A girl in a bathing suit strode rapidly across the pink world. More girls inhabited its steps now, and they fixed their perfect unmoving heads in the direction of those three men who leaned and drummed and worried about prices. Whenever the girls sat down, they arranged their hair, tucked their skirts up to show a little knee, worshipped compacts, licked lips, then became mannequins. In Thailand were people acquainted with the adamantine heads and shoulders which we call tombstones? Beneath this Stone are Deposited the Remains of Cap. John Mackay. Stared a skull with fish-scale angel-wings. Mackay's headstone was canted and darkened. How much farther would it sink this year? H. P. Lovecraft had written that certain gravestones were keys which could be turned to unlock the infernal regions of space. Did all those American flags hinder that? It was Memorial Day in Boston. He sat down upon the mellow green grass fed by so many rotting carcasses of people who had once worried about prices or showed a little knee; and the graves went on like all those houses on stilts just outside Bangkok, each house a patchwork box of rags, an island in canal water green with algae; those were the tombs of poverty, perhaps worse than the tombs of death, perhaps not; and stones weighed down that old burying ground. A panhandler, a paunchy bully, came rattling the money in his paper cup, moaning: I'm doin' real bad! Do you have anybody buried here? and when he shook his head, the panhandler said: There's always room for you. I'll be waitin' for you at the gate because there's no way out! and his face split with terrifying glee.

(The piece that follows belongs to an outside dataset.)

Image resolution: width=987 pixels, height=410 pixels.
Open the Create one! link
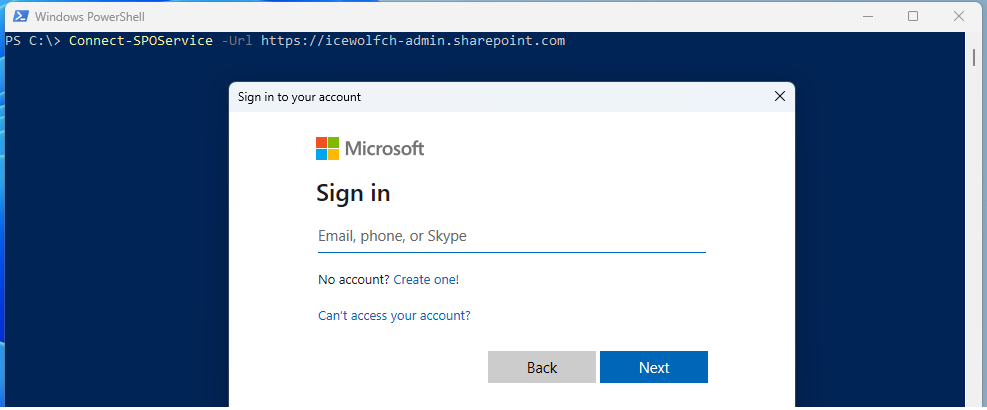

When the women came down from the elevators alone they always looked happy. They gave little slips of paper to the barman to write on and file, and then they went back down the hall of mildew. The boy in the necktie stood in front of the oval windows and added up profits aloud, smiling. (His favorite thing was to go dancing. But whenever other boys asked him how often he went, he'd hang his head as if caught in some lie.)
And he, the traveller and erstwhile weary watcher, thought: This is not the train station or airport, where travellers pass and go, but a hot round world of women going round and round. Only the men disappear.
But then another woman was finished for the day; she smiled and departed, under over somewhere nowhere.
He exulted, and said to himself: Yes, we'll all disappear at last. We have that to hope for. — He'd become a Buddhist like them.
And so he was permitted one more memory which had to do with waiting, a good one this time, because in the belly of a golden tower, Buddha's plump white red-lipped face hid itself, floating above gold robes and white hands and folded knees on shelves of fishy silver, waiting, not watching, willing to let itself be seen but not displaying itself; and in a niche beside it a woman offered fresh leaves and stood praying while another girl sat with her feet tucked behind her and leftward. After many long moments of gazing downward and ahead she pivoted on one of those two crossed feet, pushed with her toes to lean forward, bowed, and bowed again. Then she vanished.